The Queen, who, at the time of the Mordaunt trial, had confessed to the Lord Chancellor her concern that public knowledge of the Prince’s ‘intimate acquaintance with a young married woman’ could not but ‘damage him in the eyes of the middle and lower classes’, continued to reprimand her son for spending so much of his time in the company of the ‘frivolous, selfish and pleasure-seeking’ rich. The Queen herself, however, was far from blameless for the sad state of the royal family’s reputation. While he was abroad the Prince had countered the Queen’s criticisms of his own conduct by tentatively admonishing her for hers.

‘If you sometimes ever came to London from Windsor,’ he had written to her from Egypt, ‘and then drove for an hour in the Park (where there is no noise) and then returned to Windsor, the people would be overjoyed … we live in radical times, and the more the People see the Sovereign the better it is for the People and the Country.’

The government supported this view. The fund of the monarch’s credit, ‘greatly augmented by good husbandry in the early and middle part of this reign’, was ‘diminishing’, Gladstone privately commented to the Foreign Secretary. ‘And I do not see from whence it is to be replenished as matters now go. To speak in rude and general terms, the Queen is invisible and the Prince of Wales is not respected.’

Indeed, the very existence of the monarchy appeared to be threatened. ‘I hear some speakers openly spoke of a Republic!’ the Prince wrote apprehensively to his sister, reporting the meeting of a ‘tremendous crowd’ in Hyde Park. ‘The Government really ought to have prevented it … The more the Government allow the lower classes to get the upper hand, the more the democratic feeling of the present day will increase.’

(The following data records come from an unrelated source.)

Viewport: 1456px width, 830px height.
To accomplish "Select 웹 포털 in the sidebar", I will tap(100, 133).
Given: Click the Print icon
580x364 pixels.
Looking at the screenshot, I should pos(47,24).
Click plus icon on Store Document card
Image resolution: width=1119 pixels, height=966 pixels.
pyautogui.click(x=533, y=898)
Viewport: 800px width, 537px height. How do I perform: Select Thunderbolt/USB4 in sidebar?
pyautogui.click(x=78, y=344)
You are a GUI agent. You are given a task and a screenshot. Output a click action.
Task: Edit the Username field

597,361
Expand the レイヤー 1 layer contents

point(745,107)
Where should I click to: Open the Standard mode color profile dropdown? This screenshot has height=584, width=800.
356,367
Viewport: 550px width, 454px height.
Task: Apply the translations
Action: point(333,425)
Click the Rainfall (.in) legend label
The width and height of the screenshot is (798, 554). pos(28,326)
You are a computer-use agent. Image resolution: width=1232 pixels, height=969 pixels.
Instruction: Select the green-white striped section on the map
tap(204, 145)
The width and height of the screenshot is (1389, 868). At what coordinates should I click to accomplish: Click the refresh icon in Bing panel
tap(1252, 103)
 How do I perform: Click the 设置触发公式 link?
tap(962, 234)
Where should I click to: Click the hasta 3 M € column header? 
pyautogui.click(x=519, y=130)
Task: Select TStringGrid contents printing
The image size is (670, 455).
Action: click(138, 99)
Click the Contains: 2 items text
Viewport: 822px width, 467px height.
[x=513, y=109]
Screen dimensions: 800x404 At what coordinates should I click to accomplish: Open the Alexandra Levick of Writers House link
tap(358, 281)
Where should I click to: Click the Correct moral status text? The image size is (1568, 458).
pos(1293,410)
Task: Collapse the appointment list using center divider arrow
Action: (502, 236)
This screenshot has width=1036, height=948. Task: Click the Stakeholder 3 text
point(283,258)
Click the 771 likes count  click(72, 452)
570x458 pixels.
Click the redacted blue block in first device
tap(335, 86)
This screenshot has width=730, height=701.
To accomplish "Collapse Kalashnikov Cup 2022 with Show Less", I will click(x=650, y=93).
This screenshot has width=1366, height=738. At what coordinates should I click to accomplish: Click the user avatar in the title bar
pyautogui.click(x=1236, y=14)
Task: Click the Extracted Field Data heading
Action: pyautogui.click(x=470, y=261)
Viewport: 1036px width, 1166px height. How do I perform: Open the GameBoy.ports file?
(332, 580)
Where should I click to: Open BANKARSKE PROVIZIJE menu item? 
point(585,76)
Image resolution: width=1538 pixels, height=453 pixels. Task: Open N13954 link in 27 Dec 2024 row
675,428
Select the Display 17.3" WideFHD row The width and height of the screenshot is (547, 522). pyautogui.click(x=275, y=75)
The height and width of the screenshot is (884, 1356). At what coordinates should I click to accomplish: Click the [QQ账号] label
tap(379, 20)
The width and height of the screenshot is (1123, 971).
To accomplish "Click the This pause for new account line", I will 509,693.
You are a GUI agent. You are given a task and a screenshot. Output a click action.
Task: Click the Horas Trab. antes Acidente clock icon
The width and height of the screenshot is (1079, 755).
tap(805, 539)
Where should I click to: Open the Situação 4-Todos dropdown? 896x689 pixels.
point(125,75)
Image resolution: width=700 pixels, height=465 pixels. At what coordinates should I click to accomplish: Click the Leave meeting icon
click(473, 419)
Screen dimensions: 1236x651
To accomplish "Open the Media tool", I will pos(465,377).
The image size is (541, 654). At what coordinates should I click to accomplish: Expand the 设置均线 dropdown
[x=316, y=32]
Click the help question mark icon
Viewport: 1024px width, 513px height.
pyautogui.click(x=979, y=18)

There was little the government could effectively do, however, to suppress the republican feeling that had grown up in England. They could not very well silence Charles Bradlaugh, whose speeches virulently condemned the royal family; nor could they prevent the formation of numerous republican clubs, more than fifty of which were established all over England, Wales and Scotland after the fall of the French monarchy. They were powerless to interfere with Charles Dilke, one of the Members of Parliament for Chelsea and an outspoken critic of royalty, who suggested that the enormous cost to the nation of the British royal family was ‘chiefly not waste but mischief’ and that even the middle classes would welcome a republic if it were to be ‘free from the political corruption that [hung] about the monarchy’. When, referring to the extravagant number of officials at court, Dilke said in a speech at Manchester that one of them was a court undertaker, a man in his crowded audience shouted out that it was a pity there was not more work for him to do.